Dan volgt de profetie van Jesaja over Johannes de Doper,

“De stem van een, die roept in de woestijn: Bereidt de weg des Heren, maak zijn paden recht.” (Jes 40:3)

Deze tekst komt uit Jesaja 40 en wanneer we kijken naar de eerste twaalf verzen zien we daarin ook de aankondiging van het komende oordeel dat over de Joden zou worden uitgestort.

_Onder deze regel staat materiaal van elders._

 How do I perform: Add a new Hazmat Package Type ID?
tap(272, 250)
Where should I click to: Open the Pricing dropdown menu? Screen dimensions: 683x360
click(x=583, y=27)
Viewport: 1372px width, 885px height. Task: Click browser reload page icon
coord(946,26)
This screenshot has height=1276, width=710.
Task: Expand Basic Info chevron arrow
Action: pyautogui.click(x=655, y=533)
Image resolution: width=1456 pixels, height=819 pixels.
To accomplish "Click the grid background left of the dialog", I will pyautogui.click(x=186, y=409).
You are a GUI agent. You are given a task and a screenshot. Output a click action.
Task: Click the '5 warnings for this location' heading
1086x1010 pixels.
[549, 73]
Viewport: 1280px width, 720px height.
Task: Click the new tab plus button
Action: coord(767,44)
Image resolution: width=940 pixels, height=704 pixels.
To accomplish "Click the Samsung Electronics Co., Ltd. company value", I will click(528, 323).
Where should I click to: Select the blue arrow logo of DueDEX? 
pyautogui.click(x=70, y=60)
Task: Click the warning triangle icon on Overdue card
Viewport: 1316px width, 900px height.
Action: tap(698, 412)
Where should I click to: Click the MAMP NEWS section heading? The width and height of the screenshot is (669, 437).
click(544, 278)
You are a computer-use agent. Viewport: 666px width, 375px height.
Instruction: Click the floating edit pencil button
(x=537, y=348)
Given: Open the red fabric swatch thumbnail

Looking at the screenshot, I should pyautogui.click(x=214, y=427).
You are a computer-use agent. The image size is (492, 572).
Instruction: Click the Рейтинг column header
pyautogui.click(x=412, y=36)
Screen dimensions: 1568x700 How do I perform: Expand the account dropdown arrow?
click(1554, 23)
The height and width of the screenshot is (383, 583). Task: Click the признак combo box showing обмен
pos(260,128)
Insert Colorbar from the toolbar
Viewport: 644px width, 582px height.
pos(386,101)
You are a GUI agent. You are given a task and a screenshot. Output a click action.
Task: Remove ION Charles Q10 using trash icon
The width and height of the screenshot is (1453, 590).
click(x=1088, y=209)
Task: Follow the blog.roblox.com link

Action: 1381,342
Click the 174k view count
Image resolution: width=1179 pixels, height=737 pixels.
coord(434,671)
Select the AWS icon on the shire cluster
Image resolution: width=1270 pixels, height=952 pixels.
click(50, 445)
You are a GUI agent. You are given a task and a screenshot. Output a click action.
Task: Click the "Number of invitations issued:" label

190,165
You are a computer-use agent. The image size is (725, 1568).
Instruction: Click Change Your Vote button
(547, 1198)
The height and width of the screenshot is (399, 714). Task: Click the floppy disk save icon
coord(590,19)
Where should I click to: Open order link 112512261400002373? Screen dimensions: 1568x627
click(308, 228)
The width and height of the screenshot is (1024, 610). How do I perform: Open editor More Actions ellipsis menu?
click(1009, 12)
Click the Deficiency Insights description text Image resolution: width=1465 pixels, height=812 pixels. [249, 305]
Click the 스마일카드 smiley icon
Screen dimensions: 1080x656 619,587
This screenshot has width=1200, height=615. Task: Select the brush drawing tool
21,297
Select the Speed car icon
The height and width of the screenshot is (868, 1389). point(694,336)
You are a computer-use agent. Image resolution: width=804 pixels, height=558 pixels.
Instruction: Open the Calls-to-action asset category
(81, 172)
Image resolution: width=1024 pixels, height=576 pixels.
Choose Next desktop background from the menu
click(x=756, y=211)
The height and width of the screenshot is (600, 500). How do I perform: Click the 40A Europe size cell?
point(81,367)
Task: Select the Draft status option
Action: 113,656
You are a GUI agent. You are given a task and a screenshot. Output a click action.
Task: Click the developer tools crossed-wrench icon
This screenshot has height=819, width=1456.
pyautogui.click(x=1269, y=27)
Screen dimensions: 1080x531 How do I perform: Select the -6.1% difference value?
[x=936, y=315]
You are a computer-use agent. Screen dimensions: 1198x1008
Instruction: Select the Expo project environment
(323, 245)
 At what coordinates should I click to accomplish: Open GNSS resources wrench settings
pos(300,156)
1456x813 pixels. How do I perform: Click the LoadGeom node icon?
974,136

Ook Maleachi voorspelde de komst van Johannes de Doper,

“zie ik zend mijn bode die voor mijn aangezicht de weg bereiden zal” (Mal 3:1)

(zie ook Marcus 1:2-3) en die bode is dan Joannes de doper ofwel Elia zoals Jezus verwoorde in Matt 11:14, “Hij is de Elia die komen zou”. En ook in de context van Maleachi 3 en 4 wordt de weg voorbereid voor de nabije wederkomst van Jezus in oordeel,

“Zie, ik zend u de profeet Elia (Joannes de Doper), voordat de grote en geducht dag des Heren komt”.

Johannes’ boodschap was niet alleen een boodschap over bekering, maar ook om de weg te bereiden voor de “nabije” wederkomst  van Jezus in oordeel.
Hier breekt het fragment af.